Work request: Until the last line is reached, keep transcribing the material exactly.
--- The data Enclosed Below ---
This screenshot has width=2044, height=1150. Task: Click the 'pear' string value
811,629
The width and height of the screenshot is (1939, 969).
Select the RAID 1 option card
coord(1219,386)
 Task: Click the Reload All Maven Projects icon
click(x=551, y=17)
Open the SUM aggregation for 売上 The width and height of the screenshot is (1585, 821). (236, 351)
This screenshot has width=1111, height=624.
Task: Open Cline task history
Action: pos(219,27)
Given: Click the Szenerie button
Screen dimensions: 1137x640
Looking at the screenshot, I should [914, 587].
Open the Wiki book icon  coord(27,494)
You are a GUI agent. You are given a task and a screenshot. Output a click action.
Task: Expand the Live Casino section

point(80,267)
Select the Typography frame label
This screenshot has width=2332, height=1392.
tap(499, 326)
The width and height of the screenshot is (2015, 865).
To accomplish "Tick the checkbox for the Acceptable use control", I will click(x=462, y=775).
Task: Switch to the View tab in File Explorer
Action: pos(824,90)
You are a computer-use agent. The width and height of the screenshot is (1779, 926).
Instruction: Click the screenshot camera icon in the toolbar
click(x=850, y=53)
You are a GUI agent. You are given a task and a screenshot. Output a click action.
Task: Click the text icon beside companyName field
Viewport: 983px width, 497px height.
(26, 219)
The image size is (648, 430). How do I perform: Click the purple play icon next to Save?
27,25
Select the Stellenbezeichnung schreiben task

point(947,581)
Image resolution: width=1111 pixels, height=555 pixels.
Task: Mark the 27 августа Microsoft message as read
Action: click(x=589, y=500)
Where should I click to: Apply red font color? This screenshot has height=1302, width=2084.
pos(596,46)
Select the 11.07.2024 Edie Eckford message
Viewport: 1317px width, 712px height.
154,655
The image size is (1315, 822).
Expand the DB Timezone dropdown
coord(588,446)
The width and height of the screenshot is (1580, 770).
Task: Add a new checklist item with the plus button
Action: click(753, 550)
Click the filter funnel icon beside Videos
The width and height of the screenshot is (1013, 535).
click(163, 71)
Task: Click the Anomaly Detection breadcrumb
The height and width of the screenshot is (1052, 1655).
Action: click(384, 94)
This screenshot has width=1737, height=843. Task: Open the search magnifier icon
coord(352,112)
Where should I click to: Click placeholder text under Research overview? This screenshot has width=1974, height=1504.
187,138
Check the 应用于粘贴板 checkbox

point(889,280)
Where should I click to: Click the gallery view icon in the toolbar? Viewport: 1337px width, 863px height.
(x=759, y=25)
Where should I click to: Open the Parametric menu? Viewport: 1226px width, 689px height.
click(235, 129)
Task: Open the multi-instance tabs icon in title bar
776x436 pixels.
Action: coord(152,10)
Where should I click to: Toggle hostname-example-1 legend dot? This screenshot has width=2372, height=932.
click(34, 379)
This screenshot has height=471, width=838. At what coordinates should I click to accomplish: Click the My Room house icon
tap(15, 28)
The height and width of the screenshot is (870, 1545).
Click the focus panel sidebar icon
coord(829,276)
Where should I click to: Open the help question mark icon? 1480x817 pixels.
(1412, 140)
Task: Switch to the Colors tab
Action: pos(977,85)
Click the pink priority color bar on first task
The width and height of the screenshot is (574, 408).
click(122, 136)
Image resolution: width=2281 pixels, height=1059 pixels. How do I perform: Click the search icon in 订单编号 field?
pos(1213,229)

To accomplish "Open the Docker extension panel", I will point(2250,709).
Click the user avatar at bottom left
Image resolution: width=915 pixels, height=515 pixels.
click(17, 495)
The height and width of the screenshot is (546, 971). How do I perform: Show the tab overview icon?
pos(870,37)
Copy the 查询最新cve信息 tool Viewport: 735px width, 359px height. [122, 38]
--- End of Enclosed The data ---
Task response:
This screenshot has width=2044, height=1150. Task: Click the 'pear' string value
811,629
The width and height of the screenshot is (1939, 969).
Select the RAID 1 option card
coord(1219,386)
 Task: Click the Reload All Maven Projects icon
click(x=551, y=17)
Open the SUM aggregation for 売上 The width and height of the screenshot is (1585, 821). (236, 351)
This screenshot has width=1111, height=624.
Task: Open Cline task history
Action: pos(219,27)
Given: Click the Szenerie button
Screen dimensions: 1137x640
Looking at the screenshot, I should [914, 587].
Open the Wiki book icon  coord(27,494)
You are a GUI agent. You are given a task and a screenshot. Output a click action.
Task: Expand the Live Casino section

point(80,267)
Select the Typography frame label
This screenshot has width=2332, height=1392.
tap(499, 326)
The width and height of the screenshot is (2015, 865).
To accomplish "Tick the checkbox for the Acceptable use control", I will click(x=462, y=775).
Task: Switch to the View tab in File Explorer
Action: pos(824,90)
You are a computer-use agent. The width and height of the screenshot is (1779, 926).
Instruction: Click the screenshot camera icon in the toolbar
click(x=850, y=53)
You are a GUI agent. You are given a task and a screenshot. Output a click action.
Task: Click the text icon beside companyName field
Viewport: 983px width, 497px height.
(26, 219)
The image size is (648, 430). How do I perform: Click the purple play icon next to Save?
27,25
Select the Stellenbezeichnung schreiben task

point(947,581)
Image resolution: width=1111 pixels, height=555 pixels.
Task: Mark the 27 августа Microsoft message as read
Action: click(x=589, y=500)
Where should I click to: Apply red font color? This screenshot has height=1302, width=2084.
pos(596,46)
Select the 11.07.2024 Edie Eckford message
Viewport: 1317px width, 712px height.
154,655
The image size is (1315, 822).
Expand the DB Timezone dropdown
coord(588,446)
The width and height of the screenshot is (1580, 770).
Task: Add a new checklist item with the plus button
Action: click(753, 550)
Click the filter funnel icon beside Videos
The width and height of the screenshot is (1013, 535).
click(163, 71)
Task: Click the Anomaly Detection breadcrumb
The height and width of the screenshot is (1052, 1655).
Action: click(384, 94)
This screenshot has width=1737, height=843. Task: Open the search magnifier icon
coord(352,112)
Where should I click to: Click placeholder text under Research overview? This screenshot has width=1974, height=1504.
187,138
Check the 应用于粘贴板 checkbox

point(889,280)
Where should I click to: Click the gallery view icon in the toolbar? Viewport: 1337px width, 863px height.
(x=759, y=25)
Where should I click to: Open the Parametric menu? Viewport: 1226px width, 689px height.
click(235, 129)
Task: Open the multi-instance tabs icon in title bar
776x436 pixels.
Action: coord(152,10)
Where should I click to: Toggle hostname-example-1 legend dot? This screenshot has width=2372, height=932.
click(34, 379)
This screenshot has height=471, width=838. At what coordinates should I click to accomplish: Click the My Room house icon
tap(15, 28)
The height and width of the screenshot is (870, 1545).
Click the focus panel sidebar icon
coord(829,276)
Where should I click to: Open the help question mark icon? 1480x817 pixels.
(1412, 140)
Task: Switch to the Colors tab
Action: pos(977,85)
Click the pink priority color bar on first task
The width and height of the screenshot is (574, 408).
click(122, 136)
Image resolution: width=2281 pixels, height=1059 pixels. How do I perform: Click the search icon in 订单编号 field?
pos(1213,229)

To accomplish "Open the Docker extension panel", I will point(2250,709).
Click the user avatar at bottom left
Image resolution: width=915 pixels, height=515 pixels.
click(17, 495)
The height and width of the screenshot is (546, 971). How do I perform: Show the tab overview icon?
pos(870,37)
Copy the 查询最新cve信息 tool Viewport: 735px width, 359px height. [122, 38]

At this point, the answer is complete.